I've added the error reporting code to the top of both the .php and .html files. The .php runs with no reported errors and displays the correct info, but the .html is very interesting as it throws up pages of errors all relating to the function.preg-match-all. See this... http://www.wanaka.school.nz/simplehtmldom/example/test.html
(note: to make testing easy, I have two file called test.php and test.html with the code below)

Maybe we should look at it another way as Ray suggests. All I want to do is extract part of the HTML from one page and display that on another. The SimpleHTMLDOM script does this but as described, I can't get it working on the .html file. I've also tried SimpleHTMLDOM's other options of including a <span> contents and that comes up with the same errors.

Is there another way to achieve this?

Here is an example. Two files, both in the same directory and both ending .html.
The first is called example1.html and has this code.

**Required task 1**
In the forum post about SimpleHTMLDOM, what are the two test files named?
**Required task 2**
Repeat the part of the forum post about SimpleHTMLDOM starting with "I've added the" and going on through "to achieve this?".
**Required task 3**
Carry on the forum post about SimpleHTMLDOM from the point where it stops.

**Data excerpt**
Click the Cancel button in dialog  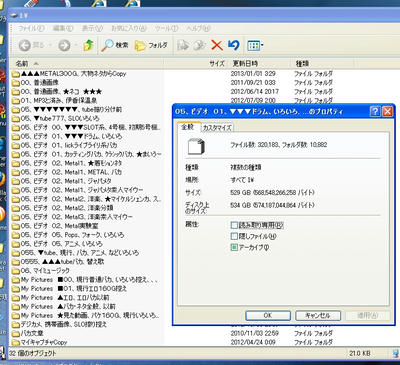point(318,315)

**Task result 1**
test.php and test.html

**Task result 2**
I've added the error reporting code to the top of both the .php and .html files. The .php runs with no reported errors and displays the correct info, but the .html is very interesting as it throws up pages of errors all relating to the function.preg-match-all. See this... http://www.wanaka.school.nz/simplehtmldom/example/test.html
(note: to make testing easy, I have two file called test.php and test.html with the code below)

Maybe we should look at it another way as Ray suggests. All I want to do is extract part of the HTML from one page and display that on another. The SimpleHTMLDOM script does this but as described, I can't get it working on the .html file. I've also tried SimpleHTMLDOM's other options of including a <span> contents and that comes up with the same errors.

Is there another way to achieve this?

**Task result 3**
<!DOCTYPE html PUBLIC "-//W3C//DTD XHTML 1.0 Transitional//EN" "http://www.w3.org/TR/xhtml1/DTD/xhtml1-transitional.dtd">
<html xmlns="http://www.w3.org/1999/xhtml">

<head>
<meta content="text/html; charset=utf-8" http-equiv="Content-Type" />
<title>example1</title>
</head>

<body>
<p>Normal HTML above the Div</p>
<div id="copystatus">HTML text in a DIV to be copied</div>
<p>Normal HTML bleow the Div</p>
</body>

</html>

The second file called example2.html wants to display "HTML text in a DIV to be copied". It doesn't have to be in a DIV and could be identified using CLASS or TAGS or anything.

Is there other PHP you can point me to that does this?

Thanks,

Will

<?php
ini_set('display_errors', TRUE);
error_reporting(E_ALL);

// example of how to use basic selector to retrieve HTML contents
include('../simple_html_dom.php');
 
// get DOM from URL or file
$html = file_get_html('../../news-info-school-status.html');


// find all div tags with id=gbar
foreach($html->find('div#copystatus') as $e)
    echo $e->innertext . '<br>';
?>

Open in new window

Ray Paseur

Well, it would be easier if the web page had XHTML STRICT, but we may be able to do something with this. You might find that REGEX is not the way to go -- a state engine might give better extraction. But this at least finds the data strings inside the HTML inside the appropriate DIV tags.

<?php // RAY_temp_willnjen.php
error_reporting(E_ALL);


// EXTRACT INFORMATION FROM THE DIV WITH ID="copystatus"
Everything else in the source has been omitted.